The Gulch area is at ground level, while the streets that surround it are elevated — they were originally elevated in the early 20th century so that traffic could more easily flow above the railroad lines passing through Downtown Atlanta.

==Definition==

===Core definition===
The Gulch area forms a shape roughly like a capital letter "P" on its side, bounded by:
- Martin Luther King Jr. Drive on the south
- Railroad line and Mercedes-Benz Stadium on the west
- Centennial Olympic Park Drive and State Farm Arena on the northwest
- CNN Center parking deck on the northeast
- Ted Turner Drive on the southeast

===January 2012 study===
However a January 2012 study includes additional areas in The Gulch:
- the area west of the railroad line west to Centennial Olympic Park Drive NW
- the CNN parking deck
- the area from Martin Luther King, Jr., Drive south to Mitchell Street
- the block east/southeast of the parking deck from Spring Street as far as Forsyth Street, i.e., up to the Five Points MARTA station

===Generic use===
Other generic uses ("railroad gulch") refer to the entire rail corridor south-southeastwards, past Underground Atlanta, to Jesse Hill, Jr., Drive (including the entire Green Line" corridor, see below).

==History==
Railroad tracks separate the northern and southern sections of Downtown, paralleling Alabama Street. Originally there were level grade crossings, with only one bridge, but in the 1920s a series of viaducts was constructed. This brought the entire street system up to a higher level, and thus created a "gulch" at the former street level below.
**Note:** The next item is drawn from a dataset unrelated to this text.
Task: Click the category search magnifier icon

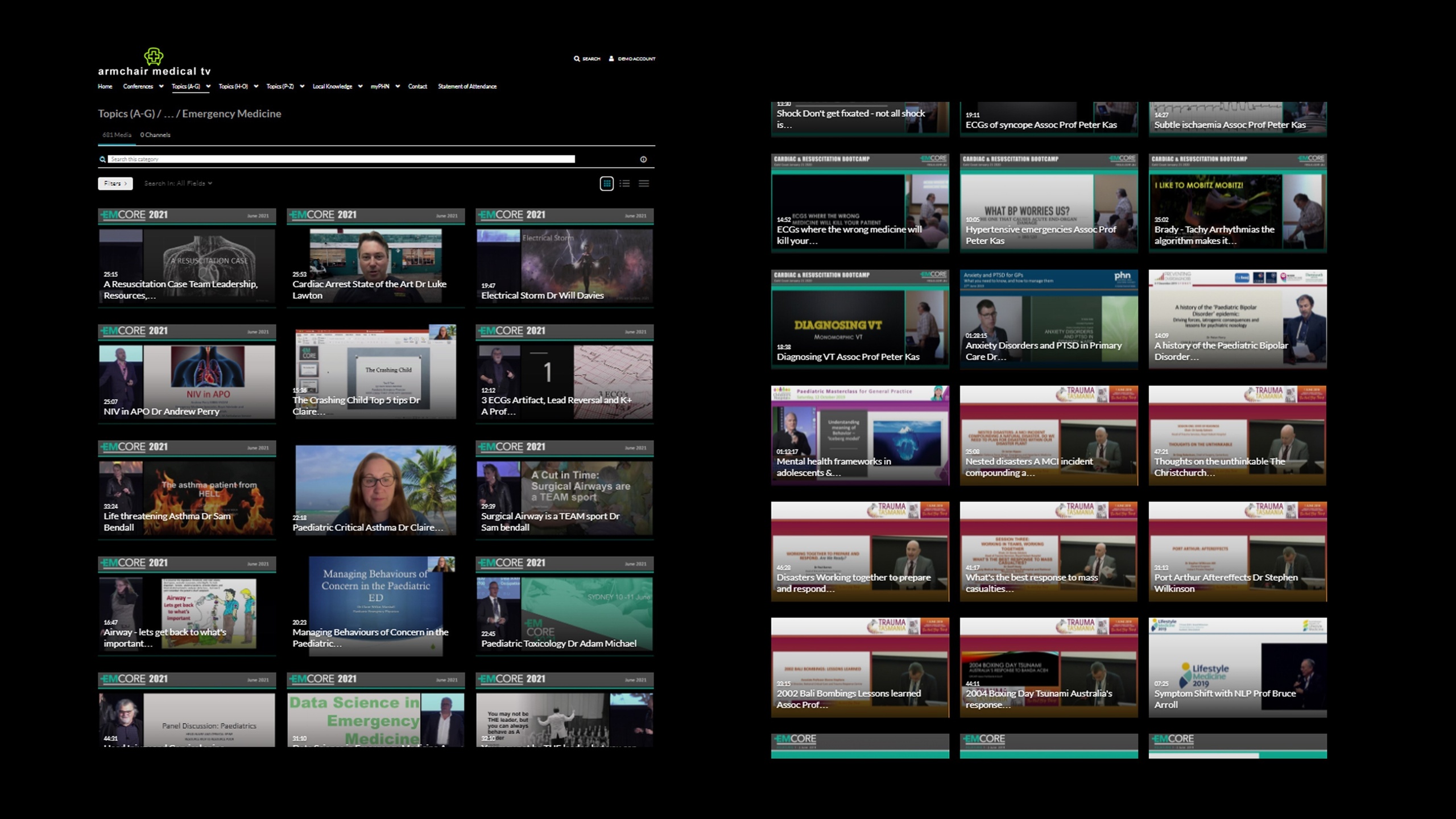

In January 2012, a master plan costing $12.2 million was completed for the Georgia Department of Transportation by Bleakly Advisory Group, Economic Development Research Group and Kimley-Horn and Associates, Inc., consultants experienced in large-scale developments. The study predicted that if the Atlanta Multi-Modal Passenger Terminal would be built adjacent to The Gulch, that
- Over the next 30 years, there would be almost $3.1 billion in net additional investment and building in The Gulch area
- Up to 8600000 ft2 of additional development would take place in The Gulch and the adjacent area

Under that plan, The Gulch would become part of the Green Line, a development corridor stretching from Georgia International Plaza in the west, including The Gulch, and following the rail corridor east along Underground Atlanta and terminating at Jesse Hill, Jr. Drive (one block southeast of Piedmont Avenue). The Gulch would be covered, with parking and transit underneath, and open space on top.

In July 2012, redevelopment plans for The Gulch moved ahead when President Barack Obama announced the final selection of the Atlanta Multi-Modal Passenger Terminal (MMPT) as one of a small group of projects from across the country to participate in the Dashboard initiative, putting the permitting process for the Terminal on the fast track, cutting the timeline by as much as one year.

In May 2013, Norfolk Southern Railway, one of three Class 1 railroads which could serve or switch this proposed terminal, stated that it would be unable to operate both freight and passenger trains into/from/by the proposed facility. If accurate, possibly directed service to/from the site may be ordered by the U.S. Surface Transportation Board.

In June 2017, then-Atlanta Mayor Kasim Reed disclosed plans for a possible $1 billion mixed-use project for The Gulch, headed up by Atlanta Hawks' owner Tony Ressler and Atlanta Falcons' owner Arthur Blank. As recently as August 2017, however, the site was still being discussed as a potential site for the MMPT, and during that same period, The Gulch was also one of several locations being considered for Amazon's second headquarters.

In November 2018, Mayor Keisha Lance Bottoms signed the Gulch development proposal into law.

It is planned to be developed into a mixed-use development featuring hotels, retail, and community spaces called Centennial Yards.